Anyone! I did when climbing Tower Ridge on Ben Nevis. The groups and their motives I have taken out have proved this. I have led groups and individuals, old and younger, from these shores and further afield and organized groups and private parties. What they all have in common is the expectation that the guide can take them to places they have not the confidence or knowledge to get to them selves.
In the last two weeks I have taken out 5 completely different groups, all with different expectations. It mattered not what they were. Each group had a thoroughly good time, how could they not in such lovely scenery.
First off was a large party of older walkers organized by a company called Just You.

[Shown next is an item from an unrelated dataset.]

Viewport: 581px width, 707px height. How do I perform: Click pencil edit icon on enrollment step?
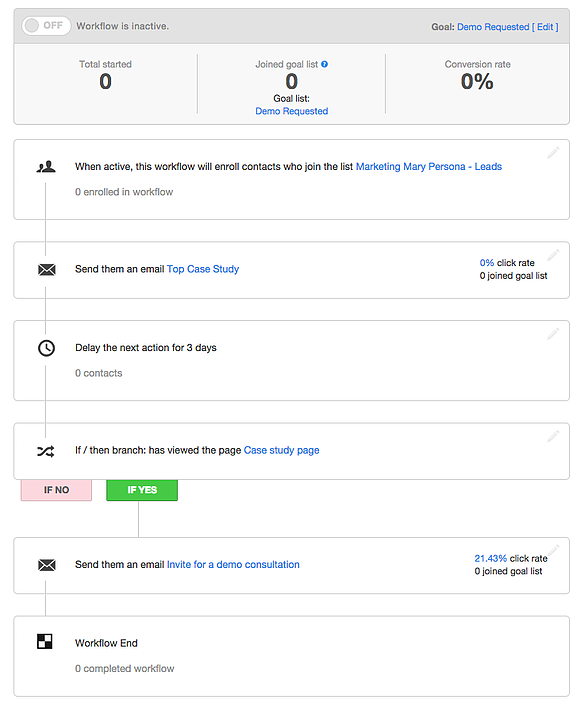553,153
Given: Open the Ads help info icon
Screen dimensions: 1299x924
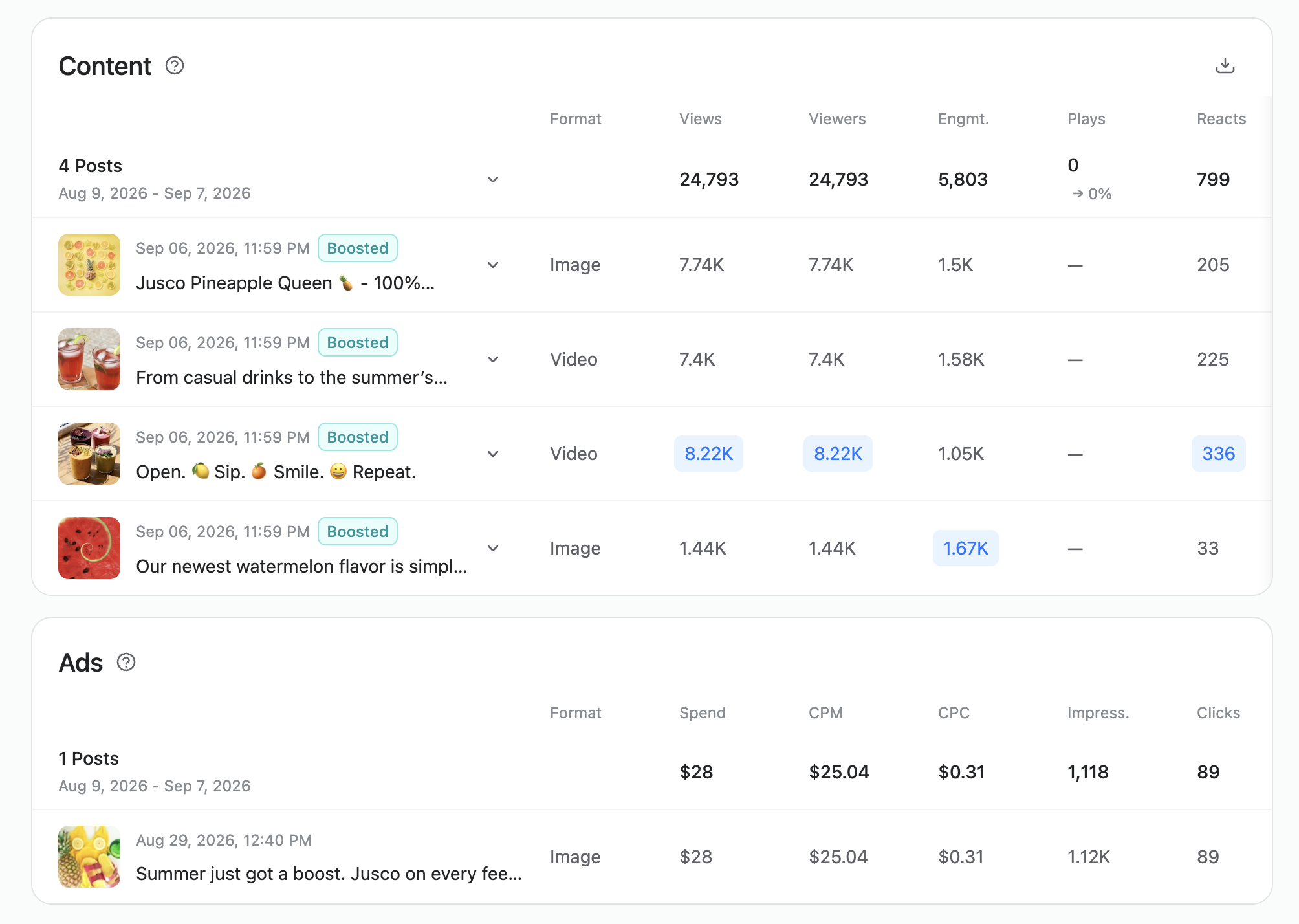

On this occasion myself and fellow guide Heather had 3 days to show them some walks which would showcase both areas. We chose a walk down Borrowdale, a second around Rydal Water and Grasmere and a third along the best sections of Hadrian’s Wall. With a party this size the main problem is the variety in ability/walking speed and desire of the individuals. Having two guides helps. In the walk around Grasmere Heather took seven of the group on a climb up Loughrigg Fell whilst the majority stuck to lakeside walking.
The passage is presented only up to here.